Considerações sobre o Sono
Antônio Maria
A pessoa que dorme está inteiramente só. *** Quando o homem dorme, o seu rosto se
desmarca de todas as tramas e de todos os desgostos. *** Nada enternece mais uma mulher
que o rosto do amante, dormindo. *** Ela se debruça sobre a face do amado e descobre que
eram simples palavras todas as valentias que ele lhe vinha dizendo ou dando a entender.
*** É quando a gente se parece menos com os mortos... é quando se está dormindo. ***
Quanto mais pobre mais comovente o ser humano que dorme. *** No sono, a imobilidade
das pessoas boas e confiantes é sempre desarrumada. *** Gente má dorme em posição de
sentido. ***Cada travesseiro tem um lugar e uma importância definidos na vigência do
sono. *** Não há nenhum abandono casual, nas pernas, nos braços ou na cabeça de quem
dorme, porque o corpo realiza, desde que haja espaço, sua única posição realmente
confortável. *** Experimente descobrir na mulher que dorme a seu lado, um ser
infinitamente decente, muito além de sua capacidade de fazer-lhe uma razoável justiça.

MATERIAL FORNECIDO →
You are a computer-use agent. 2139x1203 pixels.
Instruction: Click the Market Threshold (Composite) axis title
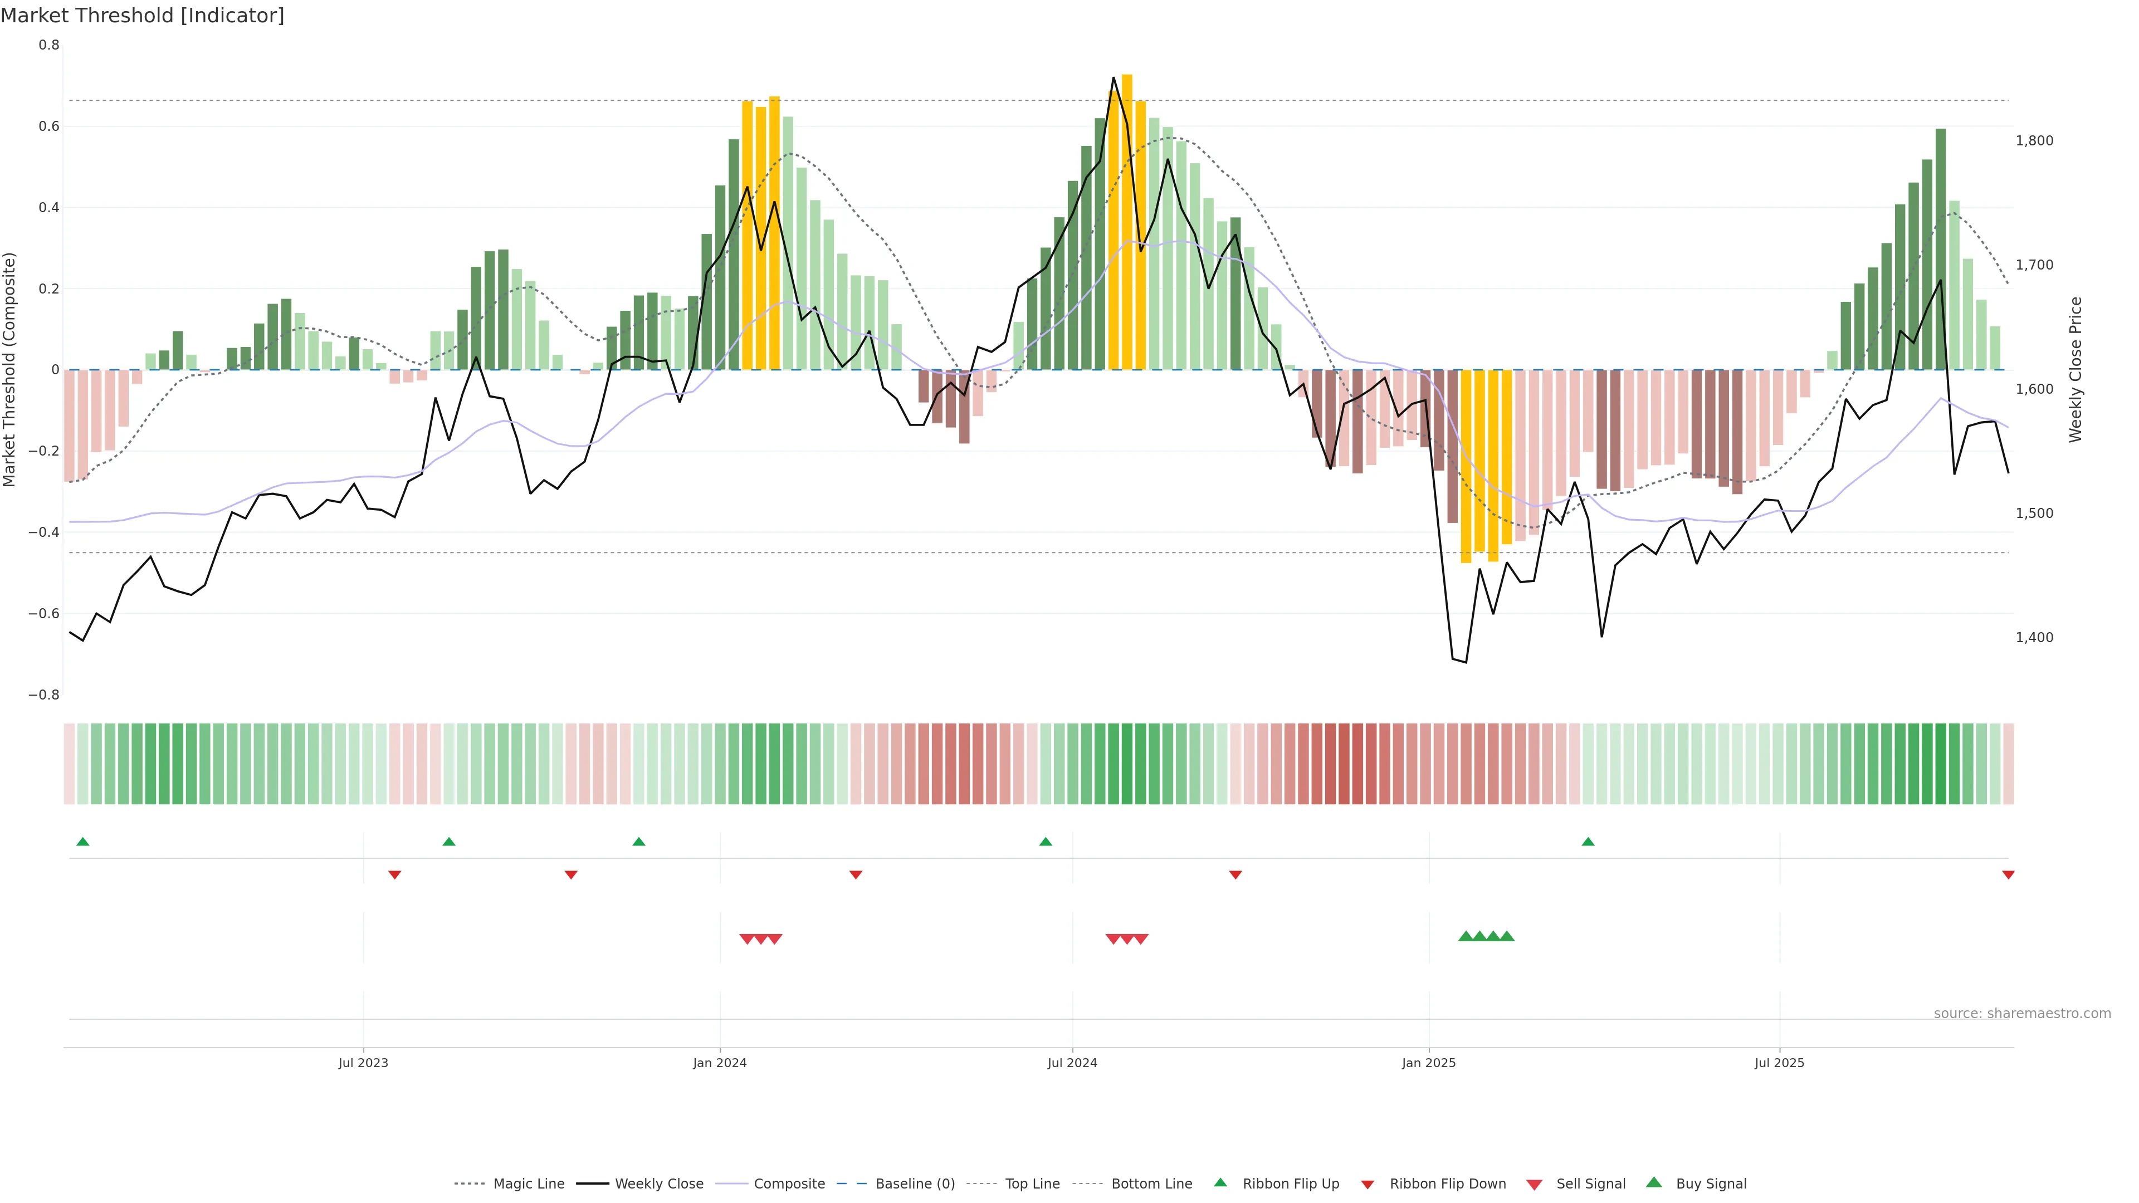9,369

O QUE SE PEDE →
**a)** No texto sobre o sono, reescreva a parte que começa em "Considerações sobre o" e termina em "dando a entender.", trocando "rosto" por "semblante".
**b)** Prossiga com o texto sobre o sono, escrevendo a partir da última frase apresentada.
A listagem é um material à parte, independente do texto sobre o sono.

CONJUNTO DE RESPOSTAS →
**a)**
Considerações sobre o Sono
Antônio Maria
A pessoa que dorme está inteiramente só. *** Quando o homem dorme, o seu semblante se
desmarca de todas as tramas e de todos os desgostos. *** Nada enternece mais uma mulher
que o semblante do amante, dormindo. *** Ela se debruça sobre a face do amado e descobre que
eram simples palavras todas as valentias que ele lhe vinha dizendo ou dando a entender.

**b)**
*** Quanta luz nos corpos despidos das mulheres claras! *** Seria uma demasia de
requinte ou de louvação, fazê-las dormir sobre lençóis negros? *** A mais
leve carícia de sua mão sobre o corpo da amada que dorme poderá quebrar a solidão do
sono e a tranqüilidade da carne já não seria completa (contente-se em enternecer-se,
sem tocá-la). *** Se for preciso despertá-la, que seja com ruídos aparentemente
casuais. *** Ah, que intensos ciúmes, no passado e no futuro, sobre a nudez da amada que
dorme! Só você a viu, só você a verá assim tão bela! *** Nas mulheres que dormem
vestidas há sempre, por menor que seja, um sentimento de desconfiança. *** A amada tem
sob os cílios a sombra suave das nuvens. *** Seu sossego é o de quem vai ser flor,
após o último vício e a última esperança. *** Um homem e uma mulher jamais deveriam
dormir ao mesmo tempo, embora invariavelmente juntos, para que não perdessem, um no
outro, o primeiro carinho de que desperta. *** Mas, já que é isso impossível, que ao
menos chova, a noite inteira, sobre os telhados dos amantes.
Rio, 17/1/1956
Texto extraído do livro "O Jornal de Antônio Maria", Editora
Saga - Rio de Janeiro, 1968, pág. 42.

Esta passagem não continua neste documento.